EXTRACTED RECORDS
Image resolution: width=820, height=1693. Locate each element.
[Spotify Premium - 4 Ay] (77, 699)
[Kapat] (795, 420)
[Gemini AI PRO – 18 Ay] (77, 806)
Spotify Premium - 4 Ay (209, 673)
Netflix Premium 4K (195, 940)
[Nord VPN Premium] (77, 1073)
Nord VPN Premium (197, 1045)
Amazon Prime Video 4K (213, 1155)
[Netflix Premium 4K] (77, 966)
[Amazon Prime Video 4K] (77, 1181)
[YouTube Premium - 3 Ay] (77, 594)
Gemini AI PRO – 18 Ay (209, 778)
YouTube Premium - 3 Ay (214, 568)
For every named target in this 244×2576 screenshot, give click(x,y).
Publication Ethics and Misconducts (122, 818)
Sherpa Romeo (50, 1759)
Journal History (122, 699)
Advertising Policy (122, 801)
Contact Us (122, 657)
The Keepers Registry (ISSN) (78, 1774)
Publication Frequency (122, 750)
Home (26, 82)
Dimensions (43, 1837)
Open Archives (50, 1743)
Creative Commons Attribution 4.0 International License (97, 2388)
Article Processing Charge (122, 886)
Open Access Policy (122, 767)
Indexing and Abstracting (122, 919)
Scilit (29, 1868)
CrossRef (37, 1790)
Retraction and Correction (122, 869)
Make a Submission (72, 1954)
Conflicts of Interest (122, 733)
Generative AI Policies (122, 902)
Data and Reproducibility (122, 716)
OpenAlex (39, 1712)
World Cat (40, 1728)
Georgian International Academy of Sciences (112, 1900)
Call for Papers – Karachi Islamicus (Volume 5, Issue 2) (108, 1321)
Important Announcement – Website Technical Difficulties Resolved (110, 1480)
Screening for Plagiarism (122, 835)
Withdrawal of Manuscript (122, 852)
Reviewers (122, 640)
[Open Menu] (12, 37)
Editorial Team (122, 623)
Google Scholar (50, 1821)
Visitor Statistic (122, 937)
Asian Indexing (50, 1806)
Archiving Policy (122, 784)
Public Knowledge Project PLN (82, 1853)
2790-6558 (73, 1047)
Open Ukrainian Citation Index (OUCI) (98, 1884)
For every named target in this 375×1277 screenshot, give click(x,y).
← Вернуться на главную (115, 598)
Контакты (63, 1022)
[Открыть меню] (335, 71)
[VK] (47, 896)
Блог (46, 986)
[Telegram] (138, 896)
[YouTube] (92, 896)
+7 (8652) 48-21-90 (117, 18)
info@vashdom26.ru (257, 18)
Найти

YOUR TASK
Throughout the material above, find each line with "Gemini" and return it.

SOLUTION TO THIS PROBLEM
[Gemini AI PRO – 18 Ay] (77, 806)
Gemini AI PRO – 18 Ay (209, 778)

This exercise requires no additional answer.